The point of research is the production of knowledge. If, after you take away all the code you’ve written and the datasets you’ve collected, and there’s nothing left, you’re not doing research, you’re doing development.
So, if you want to do artefact-oriented research like this, the question you have to ask yourself is this: what is the new knowledge you’re producing? Are you testing a new, better algorithm? Are you applying an existing algorithm in a new context and determining if it works there? Are you investigating how a complex system functions, or how it interacts with humans and/or the environment? What is the research question that you’re answering?
If you do determine that you’re doing research rather than development, however, there are a number of artefact-oriented research methodologies, however, such as the Design Science Research Methodology. You should be able to find more information on it with Google Scholar, if you’re a member of an institution that gives you access to their research journal subscriptions.
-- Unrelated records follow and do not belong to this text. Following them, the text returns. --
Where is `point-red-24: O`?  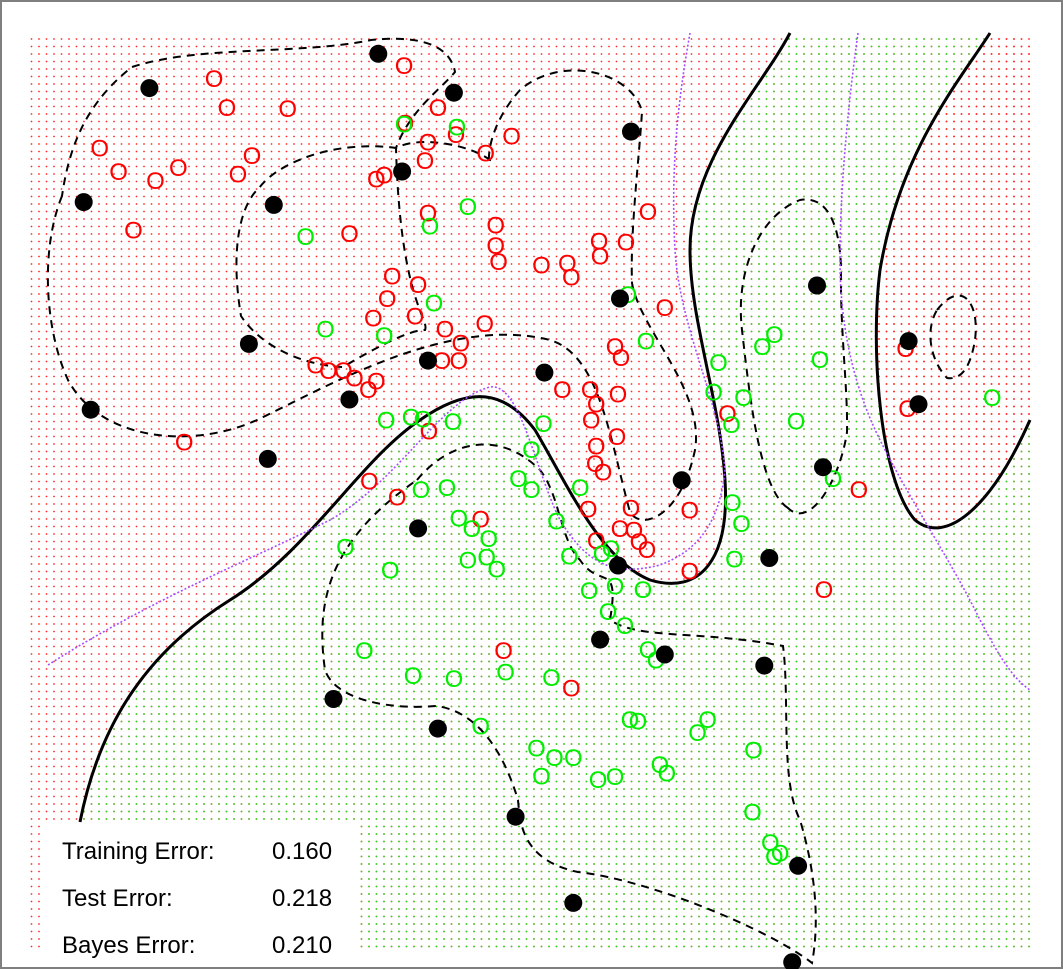 point-red-24: O is located at coordinates (498, 262).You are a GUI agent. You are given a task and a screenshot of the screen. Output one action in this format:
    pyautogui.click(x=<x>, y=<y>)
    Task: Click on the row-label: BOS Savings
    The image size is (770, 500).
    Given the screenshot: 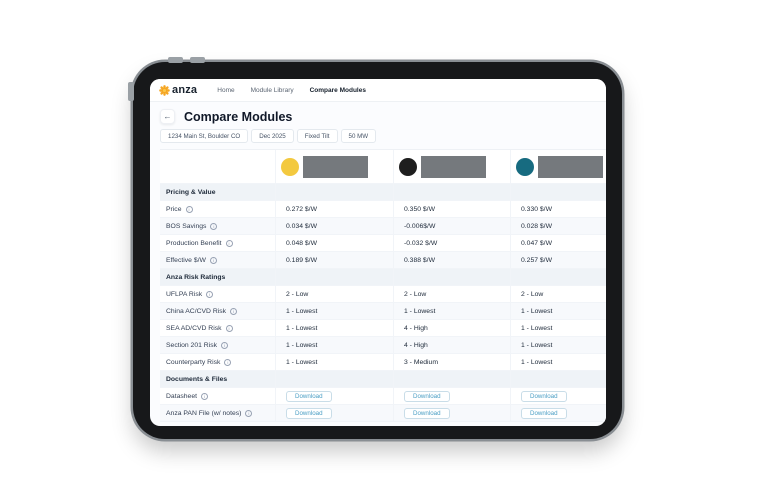 What is the action you would take?
    pyautogui.click(x=186, y=226)
    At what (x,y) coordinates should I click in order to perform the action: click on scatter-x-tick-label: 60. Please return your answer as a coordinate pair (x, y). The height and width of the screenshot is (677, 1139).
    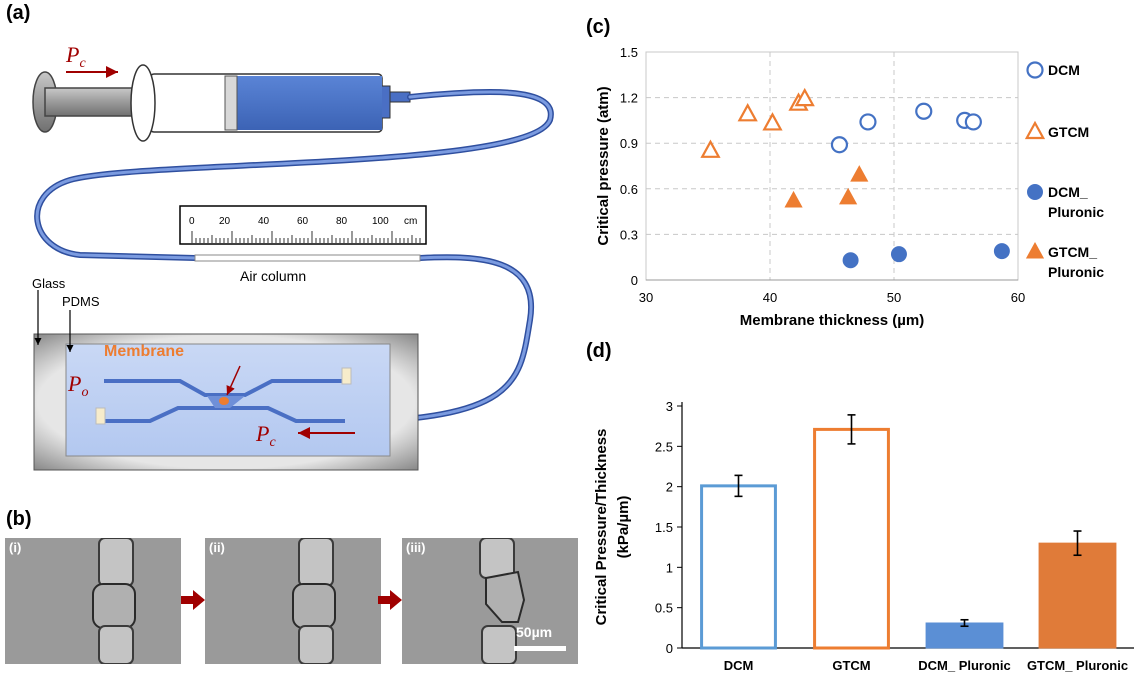
    Looking at the image, I should click on (1018, 298). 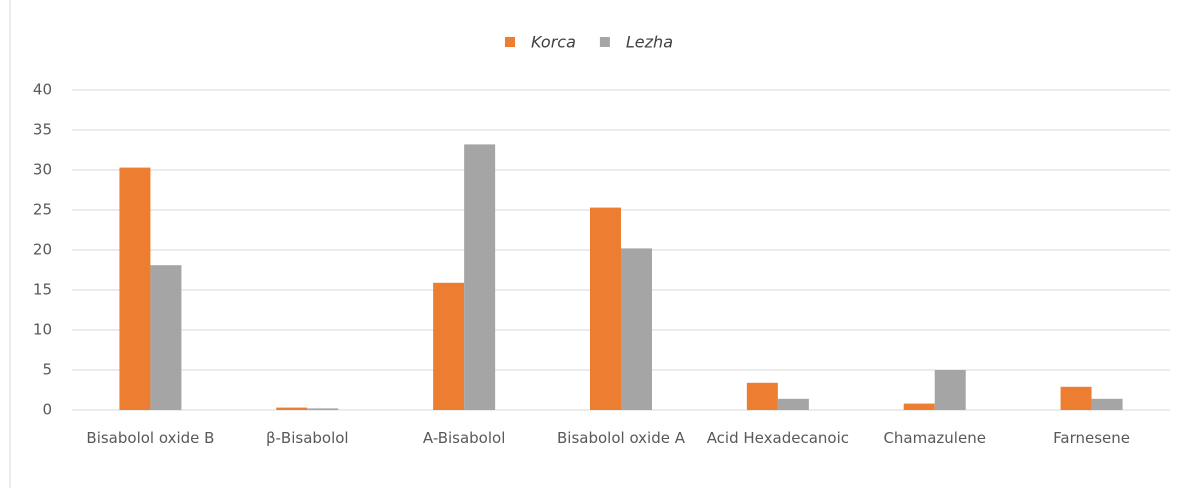 What do you see at coordinates (778, 438) in the screenshot?
I see `x-tick-label: Acid Hexadecanoic` at bounding box center [778, 438]. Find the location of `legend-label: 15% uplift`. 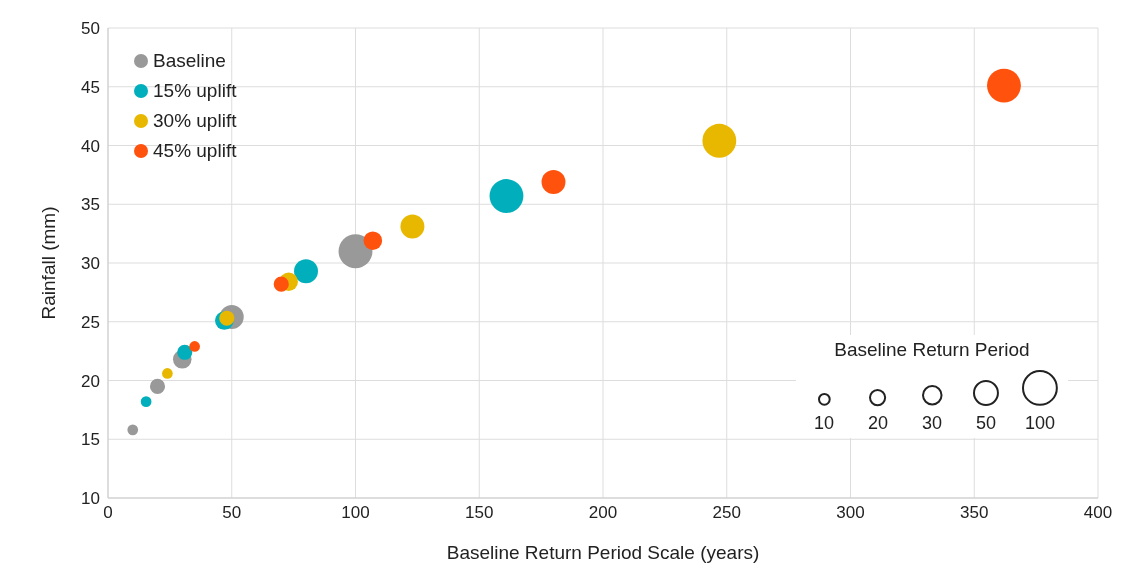

legend-label: 15% uplift is located at coordinates (195, 91).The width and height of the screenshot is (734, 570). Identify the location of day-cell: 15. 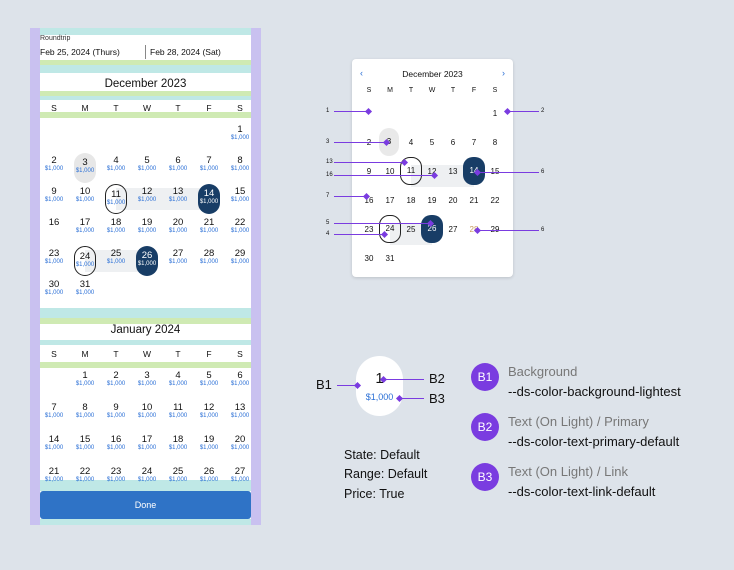
(495, 172).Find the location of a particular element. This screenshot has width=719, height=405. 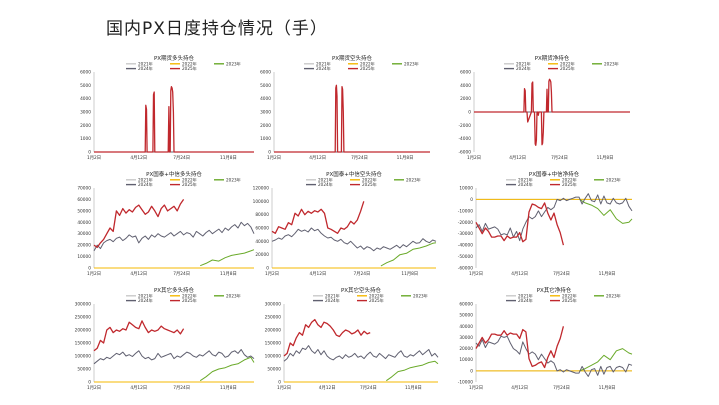

chart-title: PX国泰+中信多头持仓 is located at coordinates (174, 174).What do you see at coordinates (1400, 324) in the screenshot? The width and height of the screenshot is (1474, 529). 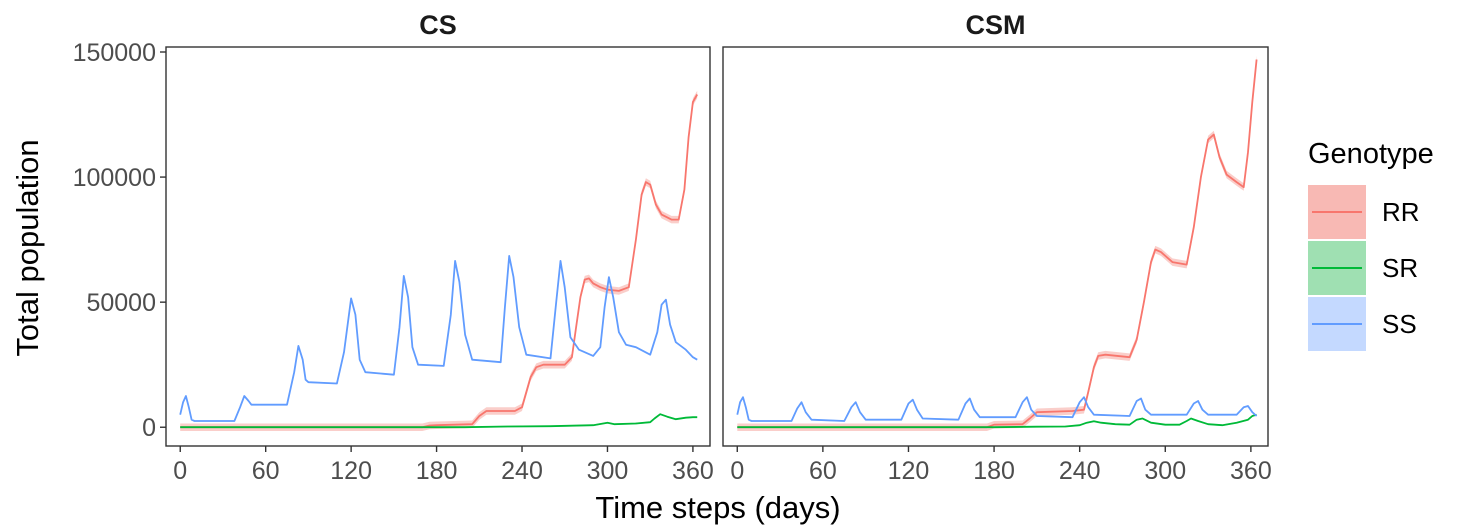 I see `legend-label-ss: SS` at bounding box center [1400, 324].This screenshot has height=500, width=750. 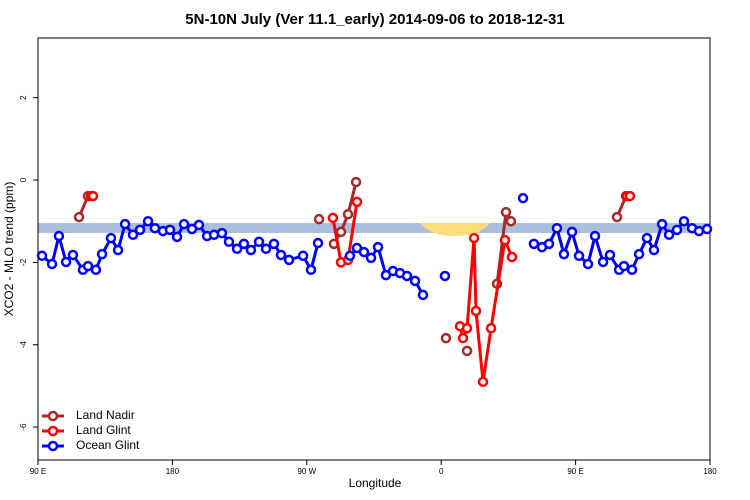 I want to click on y-tick-label: -2, so click(x=24, y=262).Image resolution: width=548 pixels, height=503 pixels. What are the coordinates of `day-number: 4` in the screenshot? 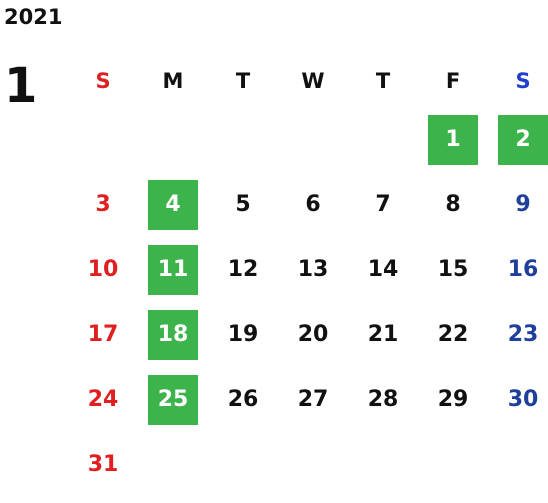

There might be research that leads you to build such a library, but coding itself, isn't research. But compilers, for example, were built on a ton of research prior to any coding beyond the experimental.
One often, in CS, does some research first and then builds something to validate the conclusions of the research. But the paper produced is about the research findings, not the code. Code optimizers fall in this category as do many aspects of operating systems.
But note that it starts with the research, not the code.